- _Listing from a data collection_
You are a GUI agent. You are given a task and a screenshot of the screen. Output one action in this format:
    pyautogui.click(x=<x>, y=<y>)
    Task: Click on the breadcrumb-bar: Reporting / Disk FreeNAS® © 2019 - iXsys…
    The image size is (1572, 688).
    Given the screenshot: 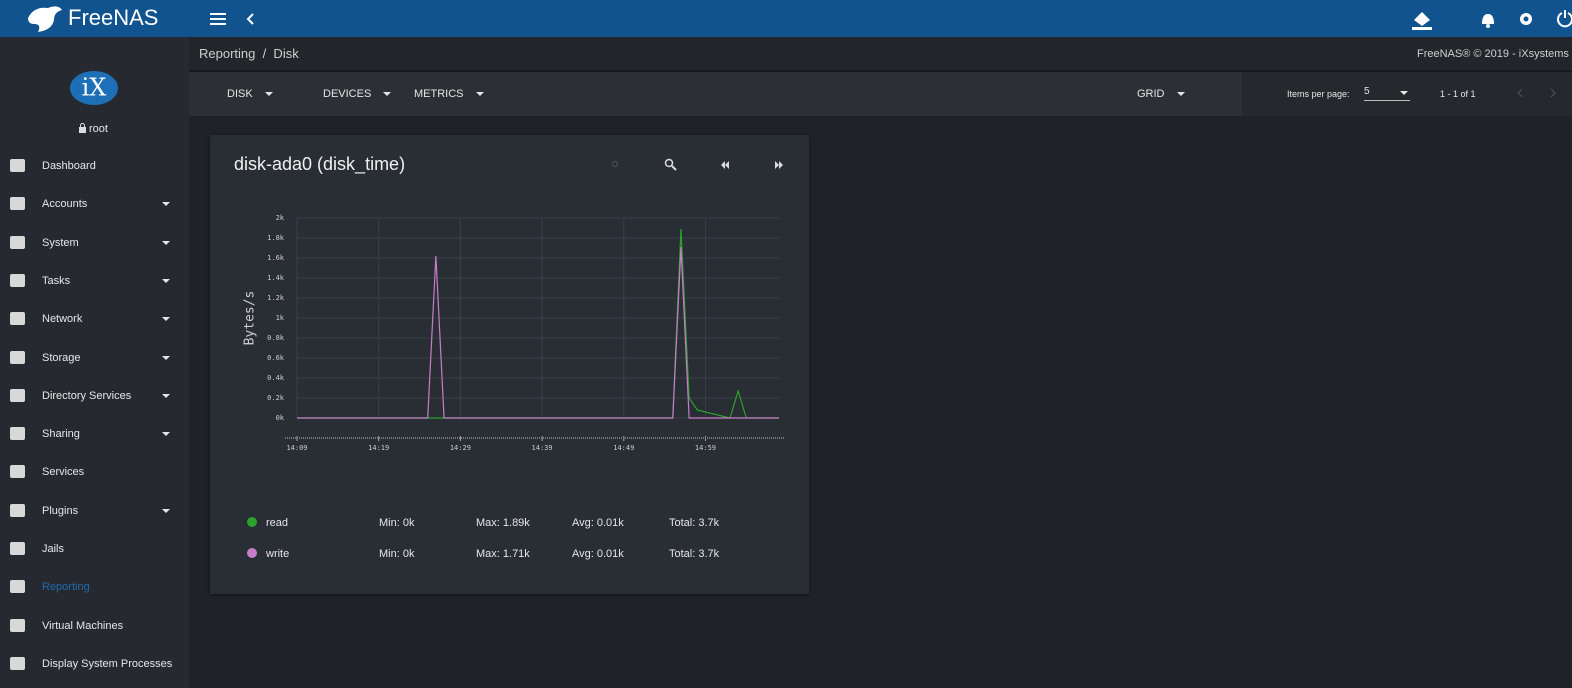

- _WHAT IS BEING ASKED_
Please rewrite the whole listing above with every "screenshot" replaced by "screen capture" and nothing else changed. Leave the pictures out of your answer.

- _EXPECTED ANSWER_
You are a GUI agent. You are given a task and a screen capture of the screen. Output one action in this format:
    pyautogui.click(x=<x>, y=<y>)
    Task: Click on the breadcrumb-bar: Reporting / Disk FreeNAS® © 2019 - iXsys…
    The image size is (1572, 688).
    Given the screen capture: 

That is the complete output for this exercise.